PROBLEM TO WORK ON: Go through the data below. List every line that holds the word "legend".

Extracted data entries

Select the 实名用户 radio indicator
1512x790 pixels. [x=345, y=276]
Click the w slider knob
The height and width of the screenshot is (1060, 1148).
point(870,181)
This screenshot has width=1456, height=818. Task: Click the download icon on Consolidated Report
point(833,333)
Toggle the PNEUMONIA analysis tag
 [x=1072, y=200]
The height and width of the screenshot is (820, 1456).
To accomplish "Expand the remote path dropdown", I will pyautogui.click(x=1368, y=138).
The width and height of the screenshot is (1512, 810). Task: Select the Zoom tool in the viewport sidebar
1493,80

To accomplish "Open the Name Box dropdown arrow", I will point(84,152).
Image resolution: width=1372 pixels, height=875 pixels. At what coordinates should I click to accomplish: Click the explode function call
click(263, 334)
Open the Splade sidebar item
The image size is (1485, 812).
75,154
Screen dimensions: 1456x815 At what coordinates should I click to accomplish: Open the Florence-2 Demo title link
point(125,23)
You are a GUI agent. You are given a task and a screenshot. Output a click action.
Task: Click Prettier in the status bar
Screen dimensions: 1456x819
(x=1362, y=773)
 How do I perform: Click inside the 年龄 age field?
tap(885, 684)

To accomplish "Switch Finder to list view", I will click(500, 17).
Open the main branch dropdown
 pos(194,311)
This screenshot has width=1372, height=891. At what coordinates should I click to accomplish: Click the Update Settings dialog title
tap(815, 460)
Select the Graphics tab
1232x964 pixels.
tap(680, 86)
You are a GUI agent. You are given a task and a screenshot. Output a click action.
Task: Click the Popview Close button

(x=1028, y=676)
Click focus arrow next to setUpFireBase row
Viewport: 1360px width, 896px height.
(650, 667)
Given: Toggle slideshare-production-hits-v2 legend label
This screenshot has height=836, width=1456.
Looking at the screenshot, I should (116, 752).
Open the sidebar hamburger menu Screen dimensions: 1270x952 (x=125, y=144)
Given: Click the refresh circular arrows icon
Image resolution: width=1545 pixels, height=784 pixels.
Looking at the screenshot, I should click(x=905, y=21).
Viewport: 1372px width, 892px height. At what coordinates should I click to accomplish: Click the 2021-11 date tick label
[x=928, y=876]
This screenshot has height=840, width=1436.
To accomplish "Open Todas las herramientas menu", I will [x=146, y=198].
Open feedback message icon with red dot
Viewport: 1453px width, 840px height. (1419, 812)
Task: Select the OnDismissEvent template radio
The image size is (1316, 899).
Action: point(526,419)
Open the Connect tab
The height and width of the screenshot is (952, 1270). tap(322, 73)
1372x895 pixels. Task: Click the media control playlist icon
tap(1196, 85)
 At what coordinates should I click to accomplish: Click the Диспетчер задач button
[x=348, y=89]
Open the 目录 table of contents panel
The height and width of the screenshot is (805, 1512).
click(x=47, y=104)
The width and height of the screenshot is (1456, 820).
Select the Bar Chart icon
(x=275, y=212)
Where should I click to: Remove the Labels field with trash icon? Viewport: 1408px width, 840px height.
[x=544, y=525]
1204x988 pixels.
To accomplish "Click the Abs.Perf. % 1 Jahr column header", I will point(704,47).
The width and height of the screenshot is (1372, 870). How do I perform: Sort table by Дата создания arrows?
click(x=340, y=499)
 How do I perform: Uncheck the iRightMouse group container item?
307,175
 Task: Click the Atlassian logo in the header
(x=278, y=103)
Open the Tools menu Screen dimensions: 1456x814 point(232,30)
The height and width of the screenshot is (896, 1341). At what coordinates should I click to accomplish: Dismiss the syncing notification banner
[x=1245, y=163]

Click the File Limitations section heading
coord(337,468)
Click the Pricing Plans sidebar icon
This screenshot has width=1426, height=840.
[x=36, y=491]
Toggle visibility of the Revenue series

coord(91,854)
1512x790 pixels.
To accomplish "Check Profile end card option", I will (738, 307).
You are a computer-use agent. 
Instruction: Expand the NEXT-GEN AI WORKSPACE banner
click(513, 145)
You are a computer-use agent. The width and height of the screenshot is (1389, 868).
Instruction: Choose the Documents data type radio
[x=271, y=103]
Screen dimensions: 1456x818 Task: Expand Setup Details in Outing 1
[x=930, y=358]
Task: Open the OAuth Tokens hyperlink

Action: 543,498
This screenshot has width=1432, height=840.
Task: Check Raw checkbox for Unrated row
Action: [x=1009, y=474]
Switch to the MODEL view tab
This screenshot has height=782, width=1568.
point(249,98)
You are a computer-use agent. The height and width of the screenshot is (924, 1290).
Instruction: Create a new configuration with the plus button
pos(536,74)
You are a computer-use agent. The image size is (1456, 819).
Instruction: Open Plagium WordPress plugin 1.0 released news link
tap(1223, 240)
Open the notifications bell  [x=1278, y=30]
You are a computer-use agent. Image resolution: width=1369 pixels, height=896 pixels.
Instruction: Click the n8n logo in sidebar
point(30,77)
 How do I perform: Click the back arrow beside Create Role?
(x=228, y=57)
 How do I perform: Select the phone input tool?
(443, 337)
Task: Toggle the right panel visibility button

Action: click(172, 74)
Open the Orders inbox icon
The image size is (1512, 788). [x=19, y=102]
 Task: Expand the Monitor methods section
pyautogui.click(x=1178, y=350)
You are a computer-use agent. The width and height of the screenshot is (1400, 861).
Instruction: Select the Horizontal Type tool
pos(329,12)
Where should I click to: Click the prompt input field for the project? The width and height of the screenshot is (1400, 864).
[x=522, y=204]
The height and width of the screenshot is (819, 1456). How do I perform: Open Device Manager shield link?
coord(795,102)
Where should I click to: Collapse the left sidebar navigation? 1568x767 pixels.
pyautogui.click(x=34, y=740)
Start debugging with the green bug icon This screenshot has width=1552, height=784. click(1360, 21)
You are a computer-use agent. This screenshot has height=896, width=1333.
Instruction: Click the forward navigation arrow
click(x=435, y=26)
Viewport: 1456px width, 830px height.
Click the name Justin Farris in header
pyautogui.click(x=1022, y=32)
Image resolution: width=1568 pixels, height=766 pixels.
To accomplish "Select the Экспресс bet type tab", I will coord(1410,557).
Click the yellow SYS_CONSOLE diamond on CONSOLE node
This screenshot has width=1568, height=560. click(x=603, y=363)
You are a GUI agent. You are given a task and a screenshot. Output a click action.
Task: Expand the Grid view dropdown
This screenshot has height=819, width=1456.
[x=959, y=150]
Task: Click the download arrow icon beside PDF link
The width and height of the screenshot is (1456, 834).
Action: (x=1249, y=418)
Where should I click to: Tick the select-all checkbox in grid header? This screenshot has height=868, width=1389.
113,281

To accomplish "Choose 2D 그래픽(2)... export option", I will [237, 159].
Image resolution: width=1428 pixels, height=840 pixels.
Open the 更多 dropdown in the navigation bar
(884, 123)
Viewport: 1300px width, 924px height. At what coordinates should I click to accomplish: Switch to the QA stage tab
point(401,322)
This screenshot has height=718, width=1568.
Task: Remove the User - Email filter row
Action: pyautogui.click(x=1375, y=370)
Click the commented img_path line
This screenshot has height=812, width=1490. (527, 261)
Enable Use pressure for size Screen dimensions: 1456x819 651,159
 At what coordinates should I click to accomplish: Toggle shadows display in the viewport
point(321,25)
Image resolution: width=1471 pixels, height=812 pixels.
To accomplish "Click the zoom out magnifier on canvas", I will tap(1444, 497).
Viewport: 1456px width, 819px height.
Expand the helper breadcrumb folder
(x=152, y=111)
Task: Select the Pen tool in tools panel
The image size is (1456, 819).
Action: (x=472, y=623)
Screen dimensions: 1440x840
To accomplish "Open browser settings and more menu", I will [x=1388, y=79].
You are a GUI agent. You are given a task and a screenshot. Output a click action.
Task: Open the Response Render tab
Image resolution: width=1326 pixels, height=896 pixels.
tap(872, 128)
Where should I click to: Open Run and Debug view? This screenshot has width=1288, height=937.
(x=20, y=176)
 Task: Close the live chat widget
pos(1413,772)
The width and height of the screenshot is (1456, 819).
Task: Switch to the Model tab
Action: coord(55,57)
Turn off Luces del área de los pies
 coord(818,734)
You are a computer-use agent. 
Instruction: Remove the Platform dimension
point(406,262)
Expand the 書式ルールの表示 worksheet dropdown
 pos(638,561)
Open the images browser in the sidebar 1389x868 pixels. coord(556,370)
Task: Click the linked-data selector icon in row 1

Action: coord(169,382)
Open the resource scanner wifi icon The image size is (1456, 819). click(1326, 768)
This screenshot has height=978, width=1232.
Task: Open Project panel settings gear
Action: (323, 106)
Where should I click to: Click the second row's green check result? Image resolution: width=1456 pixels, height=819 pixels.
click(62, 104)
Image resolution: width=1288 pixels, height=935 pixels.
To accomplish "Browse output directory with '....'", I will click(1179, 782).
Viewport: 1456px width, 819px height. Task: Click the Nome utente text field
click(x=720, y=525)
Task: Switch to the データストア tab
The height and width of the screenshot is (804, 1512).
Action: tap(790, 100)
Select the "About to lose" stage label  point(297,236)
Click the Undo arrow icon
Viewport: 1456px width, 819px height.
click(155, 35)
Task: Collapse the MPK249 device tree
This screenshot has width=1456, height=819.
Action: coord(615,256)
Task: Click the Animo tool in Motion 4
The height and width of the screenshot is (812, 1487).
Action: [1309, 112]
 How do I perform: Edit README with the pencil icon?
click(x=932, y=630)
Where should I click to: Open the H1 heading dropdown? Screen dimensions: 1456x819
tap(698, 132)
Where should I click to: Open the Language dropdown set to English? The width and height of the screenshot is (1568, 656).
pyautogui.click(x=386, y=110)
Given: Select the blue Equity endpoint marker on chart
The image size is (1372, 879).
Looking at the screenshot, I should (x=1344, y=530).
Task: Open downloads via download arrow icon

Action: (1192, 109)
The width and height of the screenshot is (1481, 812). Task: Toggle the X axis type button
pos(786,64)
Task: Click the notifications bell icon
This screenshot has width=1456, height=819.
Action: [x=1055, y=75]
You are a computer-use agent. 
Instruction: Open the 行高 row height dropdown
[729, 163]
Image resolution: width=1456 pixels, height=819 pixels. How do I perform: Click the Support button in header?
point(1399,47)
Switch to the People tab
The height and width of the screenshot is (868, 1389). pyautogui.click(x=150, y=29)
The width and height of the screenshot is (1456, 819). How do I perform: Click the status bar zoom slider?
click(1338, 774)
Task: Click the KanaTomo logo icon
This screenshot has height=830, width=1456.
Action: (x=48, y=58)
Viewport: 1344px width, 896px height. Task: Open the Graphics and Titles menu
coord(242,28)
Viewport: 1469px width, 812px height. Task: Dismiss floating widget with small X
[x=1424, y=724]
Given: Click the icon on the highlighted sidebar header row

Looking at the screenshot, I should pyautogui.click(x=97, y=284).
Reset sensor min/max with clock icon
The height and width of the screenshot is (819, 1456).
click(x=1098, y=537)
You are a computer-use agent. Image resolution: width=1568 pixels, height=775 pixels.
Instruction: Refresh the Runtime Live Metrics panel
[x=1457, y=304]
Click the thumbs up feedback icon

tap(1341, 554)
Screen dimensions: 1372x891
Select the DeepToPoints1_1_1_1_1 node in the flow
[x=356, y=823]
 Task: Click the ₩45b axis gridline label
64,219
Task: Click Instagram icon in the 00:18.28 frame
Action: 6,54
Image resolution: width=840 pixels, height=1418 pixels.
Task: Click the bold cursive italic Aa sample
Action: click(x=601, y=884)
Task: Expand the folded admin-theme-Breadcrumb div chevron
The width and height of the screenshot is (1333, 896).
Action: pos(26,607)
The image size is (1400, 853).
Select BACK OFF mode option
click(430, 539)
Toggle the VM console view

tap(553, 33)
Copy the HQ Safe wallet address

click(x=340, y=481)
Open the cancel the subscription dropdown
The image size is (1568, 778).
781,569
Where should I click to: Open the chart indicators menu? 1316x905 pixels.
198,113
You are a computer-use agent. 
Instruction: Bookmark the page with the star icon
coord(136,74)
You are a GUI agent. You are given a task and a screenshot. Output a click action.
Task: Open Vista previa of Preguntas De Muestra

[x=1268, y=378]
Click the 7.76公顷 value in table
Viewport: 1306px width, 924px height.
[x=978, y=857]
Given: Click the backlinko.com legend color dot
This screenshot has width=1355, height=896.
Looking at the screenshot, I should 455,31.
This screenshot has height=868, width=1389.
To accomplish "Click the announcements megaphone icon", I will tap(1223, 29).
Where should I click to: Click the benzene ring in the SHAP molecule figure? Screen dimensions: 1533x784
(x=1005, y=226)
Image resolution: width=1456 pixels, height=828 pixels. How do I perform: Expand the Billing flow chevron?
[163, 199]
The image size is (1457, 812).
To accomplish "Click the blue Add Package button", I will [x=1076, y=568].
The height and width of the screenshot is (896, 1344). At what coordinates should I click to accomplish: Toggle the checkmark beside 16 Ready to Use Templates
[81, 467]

ANSWER BOX:
Given: Toggle slideshare-production-hits-v2 legend label
Given: Click the backlinko.com legend color dot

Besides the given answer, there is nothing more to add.